▸ READING PASSAGE:
Dissertation Defense

Towards Improving Deep Vision and Language Navigation

Shurjo Banerjee

As roboticists, we look forward to the days in which robots will be ubiquitous in our lives. For robots to do this, they will have to integrate into our lives seamlessly and easily. Fundamental to this integration will be that they must possess the abilities to understand and communicate with us using our language. In this work we are primarily concerned with embodied approaches to this problem and are specifically interested in Vision and Language Navigation (VLN) where agents are tasked with instruction following in complex environments. In VLN much work has delved into the creation of agents that follow human instructions in photo-realistic simulators with the overall goal being the eventual transfer of learned representations and knowledge to real world robots.

In this work we ask three fundamental questions regarding the state of VLN: (a) How do you measure the “navigational” abilities of an embodied agent? (b) Is data collected in simulated environments for the task of VLN reflective of data collected in the real world? (c) Are the evaluation paradigms utilized by VLN satisfactory and reflective of how real world robots would be expected to operate?

To answer the first we introduce an open-source suite of experiments designed to analyze the navigational abilities of embodied agents. Here we define navigation to be a measure of an agent’s abilities to exploit information in regions of an environment it has seen before. Aside from the suite we also introduce new metrics to analyze an agent’s exploitative abilities. To answer the second question, we introduce the RobotSLANG benchmark, a real world dataset of human-generated dialog for robotic control. RobotSLANG stands as an alternative to simulator driven data collection and highlights fundamental differences between data collected in these two paradigms. We introduce the tasks of Localization from Dialog History and Navigation from Dialog History which are learning problems that can be trained using this data. To answer the third question, we propose an update to the Vision-and-Language Navigation training and evaluation paradigm that encourages embodied agents to remember long-term consistencies in their environment and exploit this information as they attempt to follow instructions. The new paradigm, Iterative Vision and Language Navigation in Continuous Environments (I-VLN-CE) encourages the creation of models that are more similar to how robots would be expected to operate in real-world scenarios. We conclude with a discussion on how VLN can be improved and extended in future work with the hope that the days in which robots can communicate with us and be a part of our lives draws ever nearer.

Co-Chairs: Dr. Jason J. Corso and Dr. Andrew Owens

▸ REQUIRED ACTION A:
Show every line of the listing below that contains the string "width".

▸ DATA IN THIS EXERCISE:

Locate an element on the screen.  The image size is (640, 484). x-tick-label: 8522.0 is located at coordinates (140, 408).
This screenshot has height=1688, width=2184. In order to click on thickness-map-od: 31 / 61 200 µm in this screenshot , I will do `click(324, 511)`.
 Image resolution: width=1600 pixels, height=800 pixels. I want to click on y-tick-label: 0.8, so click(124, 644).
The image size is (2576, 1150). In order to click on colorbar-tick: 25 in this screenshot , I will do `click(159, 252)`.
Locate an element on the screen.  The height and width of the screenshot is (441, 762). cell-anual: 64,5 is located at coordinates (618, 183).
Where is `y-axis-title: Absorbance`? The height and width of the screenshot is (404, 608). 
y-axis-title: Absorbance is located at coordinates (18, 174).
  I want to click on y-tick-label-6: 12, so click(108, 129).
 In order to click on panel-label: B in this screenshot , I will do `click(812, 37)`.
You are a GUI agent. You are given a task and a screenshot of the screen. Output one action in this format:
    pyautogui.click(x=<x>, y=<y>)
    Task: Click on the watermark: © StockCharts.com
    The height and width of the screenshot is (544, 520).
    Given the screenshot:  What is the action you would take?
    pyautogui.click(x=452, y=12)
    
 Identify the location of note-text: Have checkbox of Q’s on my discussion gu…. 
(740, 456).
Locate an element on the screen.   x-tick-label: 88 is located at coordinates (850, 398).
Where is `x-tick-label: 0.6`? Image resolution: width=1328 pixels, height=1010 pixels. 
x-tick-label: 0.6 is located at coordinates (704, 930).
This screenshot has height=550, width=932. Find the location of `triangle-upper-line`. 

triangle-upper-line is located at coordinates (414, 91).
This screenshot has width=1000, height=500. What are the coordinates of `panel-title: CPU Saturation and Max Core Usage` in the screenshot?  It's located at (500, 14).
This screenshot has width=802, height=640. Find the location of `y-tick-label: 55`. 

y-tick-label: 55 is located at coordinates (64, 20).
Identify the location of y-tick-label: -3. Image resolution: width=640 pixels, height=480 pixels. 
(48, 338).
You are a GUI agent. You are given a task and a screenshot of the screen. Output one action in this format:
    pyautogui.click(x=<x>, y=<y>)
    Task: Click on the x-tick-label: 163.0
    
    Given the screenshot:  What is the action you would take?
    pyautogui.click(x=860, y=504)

▸ REQUIRED ACTION B:
Answer these questions from the dissertation abstract above:
(i) What is the name of the real-world dataset of human-generated dialog for robotic control?
(ii) What does the abbreviation I-VLN-CE stand for?
(iii) Who are the co-chairs?

▸ TASK ANSWER A:
This screenshot has height=1688, width=2184. In order to click on thickness-map-od: 31 / 61 200 µm in this screenshot , I will do `click(324, 511)`.
 Image resolution: width=1600 pixels, height=800 pixels. I want to click on y-tick-label: 0.8, so click(124, 644).
Locate an element on the screen.  The height and width of the screenshot is (441, 762). cell-anual: 64,5 is located at coordinates (618, 183).
Where is `y-axis-title: Absorbance`? The height and width of the screenshot is (404, 608). 
    The height and width of the screenshot is (544, 520).
Where is `x-tick-label: 0.6`? Image resolution: width=1328 pixels, height=1010 pixels. 
This screenshot has height=550, width=932. Find the location of `triangle-upper-line`. 
This screenshot has width=1000, height=500. What are the coordinates of `panel-title: CPU Saturation and Max Core Usage` in the screenshot?  It's located at (500, 14).
This screenshot has width=802, height=640. Find the location of `y-tick-label: 55`. 
Identify the location of y-tick-label: -3. Image resolution: width=640 pixels, height=480 pixels. 

▸ TASK ANSWER B:
(i) The RobotSLANG benchmark.
(ii) Iterative Vision and Language Navigation in Continuous Environments.
(iii) Dr. Jason J. Corso and Dr. Andrew Owens.